1956/57 öğretim döneminde İstanbul Üniversitesi Gazetecilik Enstitüsüne devam ettim.
Hocalarımızdan biri de, şimdilerde adını pek kimsenin hatırlamadığı, ama bir süre Türkiye'de ‘‘Şeyh-ül-muharrirîn’’ (yazarların şeyhi) diye anılan Burhan Felek'ti. Burhan Felek, alafranga bir muhafazakardı. Şık giyinirdi ve temiz kokardı. Ön sırada oturan güzel kızlara çapkınca bakar, yeri gelince hafiften takılırdı. Bir espri yapmaya karar verince, sınıfı önce buna hazırlardı. Sol eliyle, sağ bileğindeki bileziği döndürmeğe başladığında anlardım ki, bizi meraklandırıp, arkasından nükteyi patlatacak.

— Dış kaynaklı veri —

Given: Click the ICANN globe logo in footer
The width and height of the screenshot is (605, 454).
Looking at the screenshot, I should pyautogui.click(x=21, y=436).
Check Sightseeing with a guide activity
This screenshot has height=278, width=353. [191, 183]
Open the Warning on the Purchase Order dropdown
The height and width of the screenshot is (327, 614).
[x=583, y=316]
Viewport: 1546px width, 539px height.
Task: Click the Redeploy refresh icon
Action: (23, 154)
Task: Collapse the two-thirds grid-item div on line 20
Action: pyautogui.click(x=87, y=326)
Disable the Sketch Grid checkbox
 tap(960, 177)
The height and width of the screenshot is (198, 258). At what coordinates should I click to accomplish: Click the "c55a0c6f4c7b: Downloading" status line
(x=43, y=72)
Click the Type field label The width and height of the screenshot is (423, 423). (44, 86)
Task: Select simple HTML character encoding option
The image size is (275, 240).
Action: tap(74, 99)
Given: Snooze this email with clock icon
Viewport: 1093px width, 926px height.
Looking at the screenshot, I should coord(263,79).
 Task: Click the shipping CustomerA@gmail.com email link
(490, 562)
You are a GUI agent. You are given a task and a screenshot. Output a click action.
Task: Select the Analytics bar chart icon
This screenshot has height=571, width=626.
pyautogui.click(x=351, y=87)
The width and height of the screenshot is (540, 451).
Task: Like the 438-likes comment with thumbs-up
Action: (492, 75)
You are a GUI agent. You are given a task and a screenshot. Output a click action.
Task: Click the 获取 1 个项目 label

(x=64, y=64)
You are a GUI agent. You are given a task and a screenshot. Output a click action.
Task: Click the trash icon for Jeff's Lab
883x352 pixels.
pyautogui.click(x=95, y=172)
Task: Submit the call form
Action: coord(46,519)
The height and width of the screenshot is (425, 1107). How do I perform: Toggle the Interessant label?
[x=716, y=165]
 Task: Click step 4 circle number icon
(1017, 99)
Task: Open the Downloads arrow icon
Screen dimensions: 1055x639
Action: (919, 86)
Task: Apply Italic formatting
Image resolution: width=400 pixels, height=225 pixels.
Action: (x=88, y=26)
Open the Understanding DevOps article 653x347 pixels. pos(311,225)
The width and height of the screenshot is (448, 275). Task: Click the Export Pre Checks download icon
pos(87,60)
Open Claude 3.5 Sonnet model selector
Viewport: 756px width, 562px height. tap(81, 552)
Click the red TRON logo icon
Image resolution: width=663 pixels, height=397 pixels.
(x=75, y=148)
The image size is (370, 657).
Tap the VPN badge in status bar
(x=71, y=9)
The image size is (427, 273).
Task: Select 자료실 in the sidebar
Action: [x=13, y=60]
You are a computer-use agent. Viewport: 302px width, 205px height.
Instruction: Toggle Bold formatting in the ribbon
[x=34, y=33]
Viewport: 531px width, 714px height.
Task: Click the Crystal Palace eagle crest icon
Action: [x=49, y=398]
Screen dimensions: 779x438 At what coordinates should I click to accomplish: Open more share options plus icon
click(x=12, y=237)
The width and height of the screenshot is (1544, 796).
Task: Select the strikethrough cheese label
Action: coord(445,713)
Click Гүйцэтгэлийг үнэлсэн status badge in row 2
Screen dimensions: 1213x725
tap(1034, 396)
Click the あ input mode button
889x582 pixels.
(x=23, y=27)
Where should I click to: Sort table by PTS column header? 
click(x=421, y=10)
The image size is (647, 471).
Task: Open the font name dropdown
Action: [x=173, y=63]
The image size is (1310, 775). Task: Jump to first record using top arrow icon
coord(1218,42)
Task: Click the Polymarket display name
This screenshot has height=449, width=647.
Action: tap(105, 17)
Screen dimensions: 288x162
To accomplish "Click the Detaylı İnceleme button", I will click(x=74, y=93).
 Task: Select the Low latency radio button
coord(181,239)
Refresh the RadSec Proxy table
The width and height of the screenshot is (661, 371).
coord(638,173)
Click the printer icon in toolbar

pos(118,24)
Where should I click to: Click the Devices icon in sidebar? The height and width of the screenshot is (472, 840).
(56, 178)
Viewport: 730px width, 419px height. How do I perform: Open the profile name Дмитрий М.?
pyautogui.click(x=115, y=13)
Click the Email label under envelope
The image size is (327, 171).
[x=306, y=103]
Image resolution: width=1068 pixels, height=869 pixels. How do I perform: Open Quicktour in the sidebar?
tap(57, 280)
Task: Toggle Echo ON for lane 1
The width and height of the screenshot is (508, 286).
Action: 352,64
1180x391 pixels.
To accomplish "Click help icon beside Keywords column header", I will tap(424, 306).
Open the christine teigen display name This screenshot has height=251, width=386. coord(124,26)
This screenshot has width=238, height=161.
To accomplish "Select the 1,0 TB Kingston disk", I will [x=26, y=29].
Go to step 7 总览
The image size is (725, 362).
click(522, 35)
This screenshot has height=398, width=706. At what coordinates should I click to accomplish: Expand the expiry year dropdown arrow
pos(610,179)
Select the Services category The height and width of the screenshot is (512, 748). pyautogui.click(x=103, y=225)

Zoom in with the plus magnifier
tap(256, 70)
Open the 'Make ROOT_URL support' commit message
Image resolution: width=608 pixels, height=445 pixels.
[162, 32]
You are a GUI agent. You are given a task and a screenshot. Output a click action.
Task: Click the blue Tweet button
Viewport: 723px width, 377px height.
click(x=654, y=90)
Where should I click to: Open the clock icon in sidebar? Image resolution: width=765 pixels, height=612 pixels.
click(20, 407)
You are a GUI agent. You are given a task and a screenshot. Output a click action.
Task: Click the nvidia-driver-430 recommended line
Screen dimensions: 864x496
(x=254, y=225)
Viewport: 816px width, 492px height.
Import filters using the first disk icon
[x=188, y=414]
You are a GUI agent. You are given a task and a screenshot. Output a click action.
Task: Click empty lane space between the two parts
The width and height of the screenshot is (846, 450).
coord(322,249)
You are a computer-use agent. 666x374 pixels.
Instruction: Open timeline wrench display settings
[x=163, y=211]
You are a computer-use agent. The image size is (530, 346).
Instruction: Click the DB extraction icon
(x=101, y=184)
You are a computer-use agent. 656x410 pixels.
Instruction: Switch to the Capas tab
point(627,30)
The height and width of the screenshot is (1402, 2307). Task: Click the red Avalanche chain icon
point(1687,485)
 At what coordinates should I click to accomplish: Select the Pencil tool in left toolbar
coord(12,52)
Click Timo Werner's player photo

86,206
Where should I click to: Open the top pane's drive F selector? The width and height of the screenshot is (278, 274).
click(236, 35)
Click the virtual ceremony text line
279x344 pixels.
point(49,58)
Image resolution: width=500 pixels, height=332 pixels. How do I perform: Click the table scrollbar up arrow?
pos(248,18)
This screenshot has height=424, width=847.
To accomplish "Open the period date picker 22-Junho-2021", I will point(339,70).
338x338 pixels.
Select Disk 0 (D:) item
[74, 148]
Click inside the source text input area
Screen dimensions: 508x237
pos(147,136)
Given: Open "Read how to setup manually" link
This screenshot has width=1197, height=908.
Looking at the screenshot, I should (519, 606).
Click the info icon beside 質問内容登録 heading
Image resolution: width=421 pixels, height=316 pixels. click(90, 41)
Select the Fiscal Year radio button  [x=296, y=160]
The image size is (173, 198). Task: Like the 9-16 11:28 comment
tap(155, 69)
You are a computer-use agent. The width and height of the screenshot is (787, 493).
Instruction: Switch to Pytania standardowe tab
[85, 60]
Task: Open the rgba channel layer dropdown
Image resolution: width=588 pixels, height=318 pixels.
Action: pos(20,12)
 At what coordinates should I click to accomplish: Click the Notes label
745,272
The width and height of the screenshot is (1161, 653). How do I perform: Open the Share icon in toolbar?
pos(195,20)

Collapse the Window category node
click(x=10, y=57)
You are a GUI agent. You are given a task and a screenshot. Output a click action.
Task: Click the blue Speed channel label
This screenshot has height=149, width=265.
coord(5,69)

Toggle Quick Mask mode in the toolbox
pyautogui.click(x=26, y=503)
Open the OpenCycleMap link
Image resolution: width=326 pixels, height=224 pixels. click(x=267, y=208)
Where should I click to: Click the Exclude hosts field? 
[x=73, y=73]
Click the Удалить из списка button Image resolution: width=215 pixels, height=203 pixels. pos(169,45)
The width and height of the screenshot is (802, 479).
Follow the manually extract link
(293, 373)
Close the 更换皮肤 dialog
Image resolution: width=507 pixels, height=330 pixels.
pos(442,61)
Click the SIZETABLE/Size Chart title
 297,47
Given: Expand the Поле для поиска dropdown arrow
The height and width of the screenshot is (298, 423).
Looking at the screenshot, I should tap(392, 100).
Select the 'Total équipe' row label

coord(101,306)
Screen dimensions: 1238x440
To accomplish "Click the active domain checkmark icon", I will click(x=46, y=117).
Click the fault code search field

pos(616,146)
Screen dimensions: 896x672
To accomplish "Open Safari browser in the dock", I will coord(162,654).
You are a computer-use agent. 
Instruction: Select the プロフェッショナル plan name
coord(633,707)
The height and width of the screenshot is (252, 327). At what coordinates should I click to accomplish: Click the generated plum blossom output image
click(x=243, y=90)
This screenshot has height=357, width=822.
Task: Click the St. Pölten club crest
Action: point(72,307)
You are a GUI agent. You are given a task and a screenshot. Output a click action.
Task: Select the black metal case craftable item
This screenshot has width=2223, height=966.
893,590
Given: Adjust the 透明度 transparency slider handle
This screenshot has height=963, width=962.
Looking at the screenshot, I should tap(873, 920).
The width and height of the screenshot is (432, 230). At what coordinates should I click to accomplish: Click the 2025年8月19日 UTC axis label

Bir gün, 1908 yılında Hukuk Fakültesi öğrencisi iken, İkinci Meşrutiyet'in ilanı üzerine sokaklarda, ‘‘hürriyet!, hürriyet!’’ diye bağırarak nümayiş yaptıklarını anlatmıştı. O tarihlerde, birisi bana 50 yıl öncesinden bahsedince, sanki bin yıllık bir hikaye anlatıyor gibi gelirdi. Bir türlü yaşadığım anla, hikayenin ait olduğu anı örtüştüremezdim. Şimdi benzer hikayeleri ben de anlatıyorum. Acaba, genç okurlar ne hissediyor? Halbuki, insan zihninin zaman boyutunda dolaşma hızı o kadar yüksek ki; geçmişte olanlarının ve gelecekte olacakların hepsinin, zaman çizgisinin üzerinde tek bir noktada cereyen ettiğini bile düşünebiliriz.
* * *
Burhan Felek, geleceğin gazetecileri olarak bize, ‘‘eğer işleyecek konu bulmakta zorlanırsanız belediye yazısı yazın; çünkü belediye işleriyle ilgili aksaklıklar hiç bitmez, okurlar da bunları okumaktan hiç sıkılmaz’’ derdi. Ben de bugün hocamın tavsiyesine uyacağım. Şu hiç bitmek bilmeyen kaldırım inşaatlarından bahsedeceğim. Önce bir gözlemimi aktarayım. Dünyanın büyük şehirleri arasında, en kötü kaldırımlar İstanbul'da. Üstelik kaldırımları en sık inşa edileni de İstanbul. Yabancı ülkelerde nadiren kaldırım inşaatı görürsünüz. Şimdi nasıl oluyor da, hem en çok kaldırım inşaatı bu şehirde yapılıyor, hem de dünyanın en kötü kaldırımlara burada. Benim artık iman haline gelmiş kanaatım şu. Belediyelerin kaldırım inşa etmekten maksatları, kaldırım inşa etmek değil. Amaç, yandaşlara, eşe-dosta belki de kendilerine menfaat temin etmek. Pek tabii, bu ifademe belediyeciler itiraz edecek. Bildiğin, duyduğun bir şey varsa, bunu ispatla diyecekler. Kendilerinden peşinen özür diliyorum. Elimde, bu işlerden rüşvet yendiğine dair hiç bir belge yok. Hiç bir şeyi ispat edemem. Dolayısıyla, ismen hiç bir belediye yetkilisini suçlamıyorum. Lakin gözümün önünde cereyan eden bir sürü ‘‘kaldırma’’ var. Yani ortada bir sürü ceset yatıyor. İntihar etmedikleri kesin, ama katil kim bilmiyorum.
* * *
Geçen gün İstanbul'un Bağdat Caddesi üzerinde, yamru yumru kaldırımlar üzerinde dolaşırken saydım, yaklaşık ikiyüz metre içinde sekiz değişik tip, beton taş kullanılmış. Hepimiz görüyoruz. Bir taş tipi bir defa kullanıldımı, derhal üretimden kaldırılıyor. On metre onarım gerekse, taşın aynısını bulmak mümkün değil. Hop, iki kilometre ihaleye çıkıyor. Medeni ülkelerde, kaldırımların yüzde doksanı, yerine dökme betondur. Yüz senedir kaldırım böyle inşa edilir. Kum üzerine beton taş döşeyerek yapılan kaldırım yok. Beton kaldırımlar çok dayanıyor, oynamıyor ve gerekirse çok kolay tamir ediliyor. Bunu ben biliyorum da belediyeciler bilmiyor mu ? Ama maksat başka olunca, seçilen teknik de başka oluyor.